(Data listing)
— begin —
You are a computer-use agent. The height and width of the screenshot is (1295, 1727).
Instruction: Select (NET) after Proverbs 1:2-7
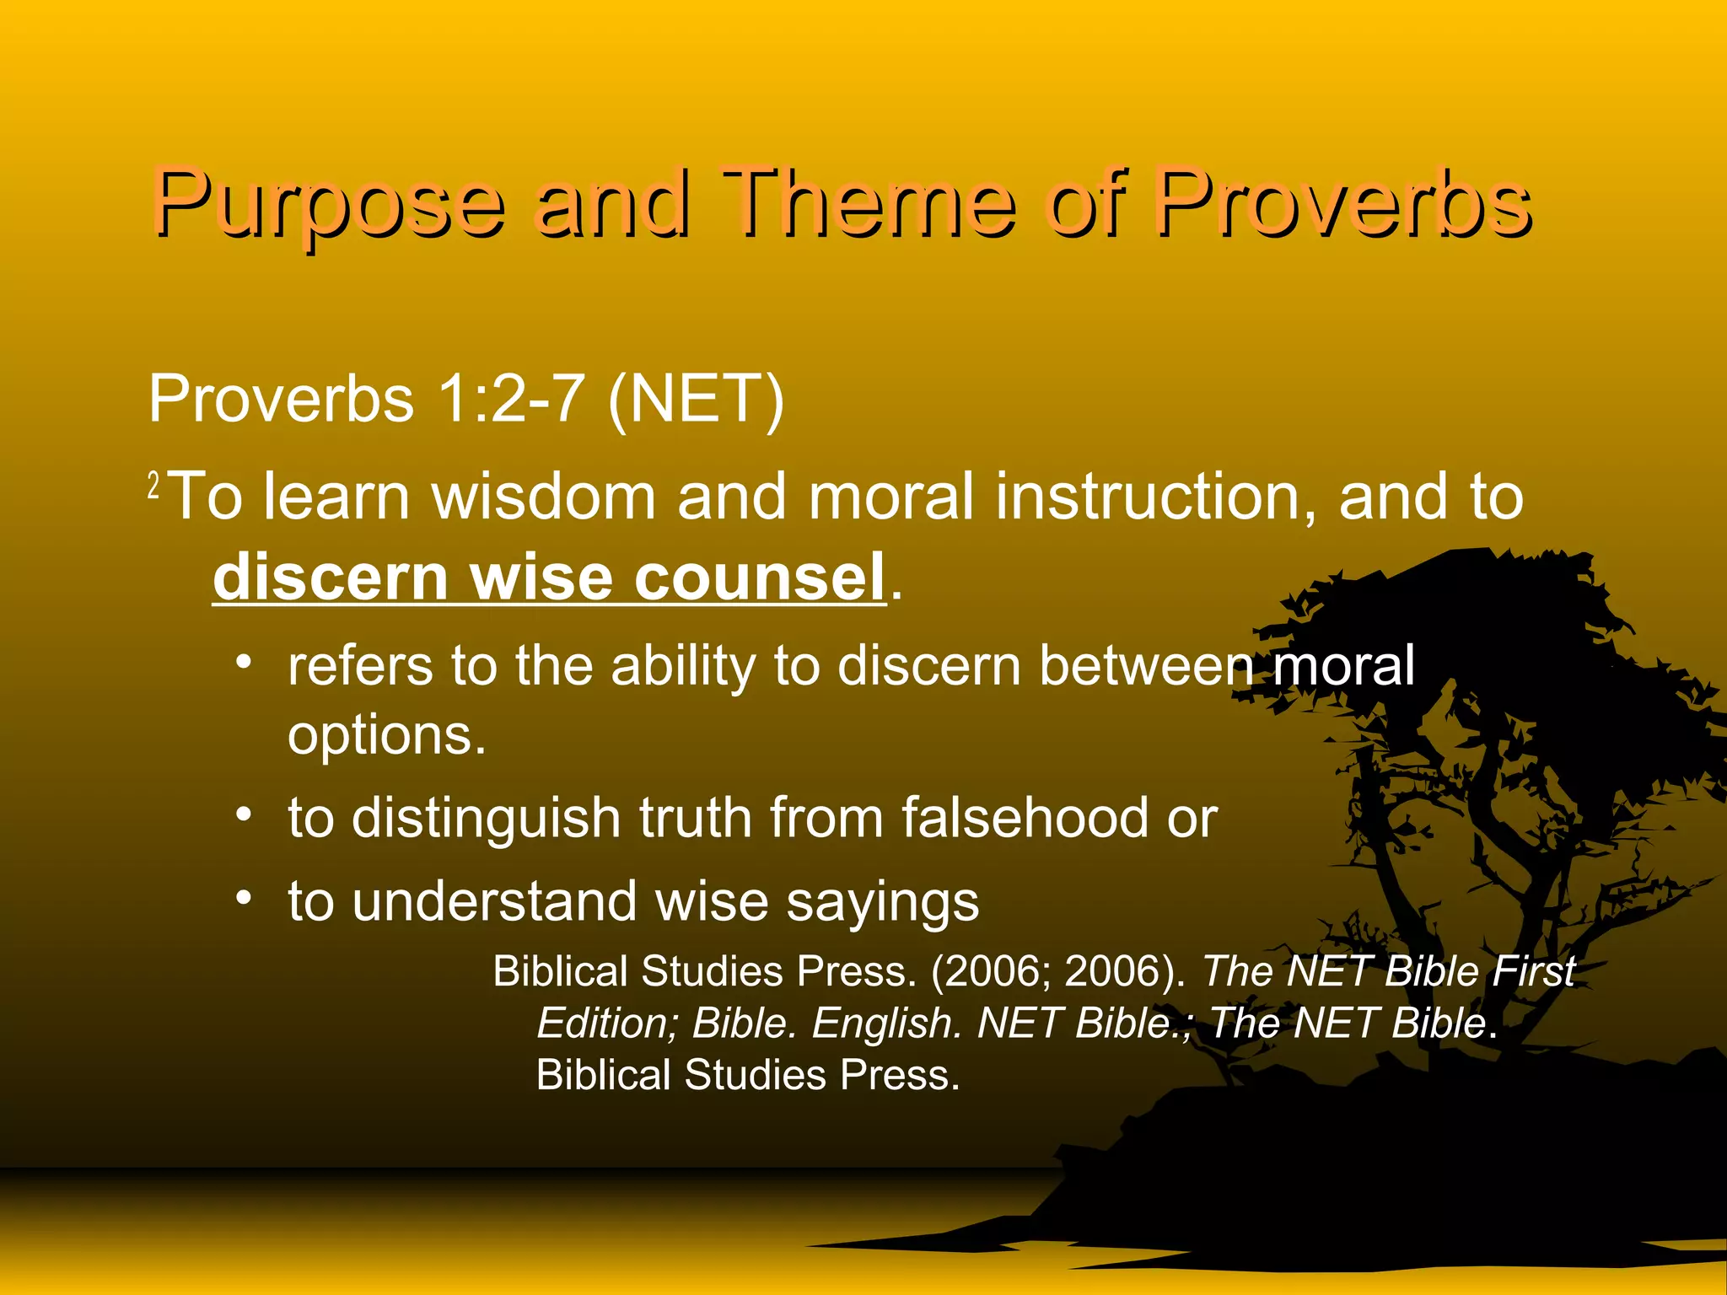696,399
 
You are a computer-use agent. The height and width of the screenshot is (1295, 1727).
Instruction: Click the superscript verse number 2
153,486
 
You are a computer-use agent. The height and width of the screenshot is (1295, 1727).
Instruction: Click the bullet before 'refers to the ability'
244,663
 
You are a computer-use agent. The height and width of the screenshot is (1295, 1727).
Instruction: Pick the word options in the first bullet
386,736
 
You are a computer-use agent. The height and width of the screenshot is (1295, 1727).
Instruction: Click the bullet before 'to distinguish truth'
244,815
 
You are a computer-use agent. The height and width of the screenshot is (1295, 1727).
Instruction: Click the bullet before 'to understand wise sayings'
244,899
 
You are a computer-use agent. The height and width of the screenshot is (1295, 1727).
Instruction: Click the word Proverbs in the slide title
1342,205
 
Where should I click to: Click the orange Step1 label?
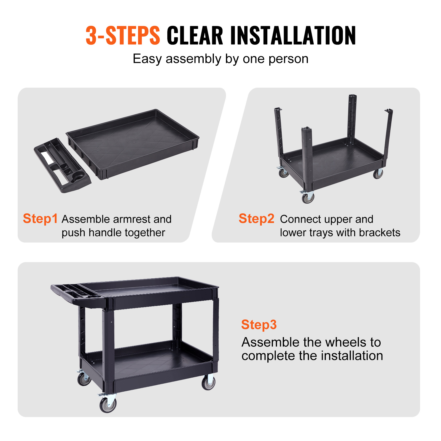coord(40,219)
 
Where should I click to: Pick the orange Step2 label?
coord(256,219)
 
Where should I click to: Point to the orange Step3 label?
coord(259,325)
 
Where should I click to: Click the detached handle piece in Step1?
coord(62,165)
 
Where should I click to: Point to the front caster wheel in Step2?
coord(308,197)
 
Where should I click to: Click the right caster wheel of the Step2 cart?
coord(378,174)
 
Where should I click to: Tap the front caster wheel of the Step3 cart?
coord(108,404)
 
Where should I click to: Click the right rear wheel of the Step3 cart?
coord(208,383)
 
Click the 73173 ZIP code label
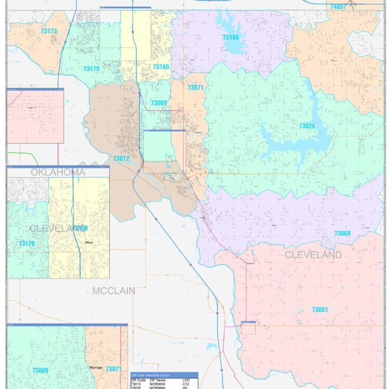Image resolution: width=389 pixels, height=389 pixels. coord(50,31)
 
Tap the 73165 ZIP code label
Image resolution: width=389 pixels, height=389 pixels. coord(230,37)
— end —
* TASK STATEMENT
Repeat all of the entries above word for word, leaving out the pictures.

* SOLUTION FOR THIS EXERCISE
You are a computer-use agent. The height and width of the screenshot is (1295, 1727).
Instruction: Select (NET) after Proverbs 1:2-7
696,399
 
You are a computer-use agent. The height and width of the screenshot is (1295, 1727).
Instruction: Click the superscript verse number 2
153,486
 
You are a computer-use agent. The height and width of the screenshot is (1295, 1727).
Instruction: Click the bullet before 'refers to the ability'
244,663
 
You are a computer-use agent. The height and width of the screenshot is (1295, 1727).
Instruction: Pick the word options in the first bullet
386,736
 
You are a computer-use agent. The height and width of the screenshot is (1295, 1727).
Instruction: Click the bullet before 'to distinguish truth'
244,815
 
You are a computer-use agent. The height and width of the screenshot is (1295, 1727).
Instruction: Click the bullet before 'to understand wise sayings'
244,899
 
You are a computer-use agent. The height and width of the screenshot is (1295, 1727).
Instruction: Click the word Proverbs in the slide title
1342,205
 
Where should I click to: Click the orange Step1 label?
coord(40,219)
 
Where should I click to: Pick the orange Step2 label?
coord(256,219)
 
Where should I click to: Point to the orange Step3 label?
coord(259,325)
 
Where should I click to: Click the detached handle piece in Step1?
coord(62,165)
 
Where should I click to: Point to the front caster wheel in Step2?
coord(308,197)
 
Where should I click to: Click the right caster wheel of the Step2 cart?
coord(378,174)
 
Where should I click to: Tap the front caster wheel of the Step3 cart?
coord(108,404)
 
Where should I click to: Click the right rear wheel of the Step3 cart?
coord(208,383)
 
Click the 73173 ZIP code label
Image resolution: width=389 pixels, height=389 pixels. coord(50,31)
 
Tap the 73165 ZIP code label
Image resolution: width=389 pixels, height=389 pixels. coord(230,37)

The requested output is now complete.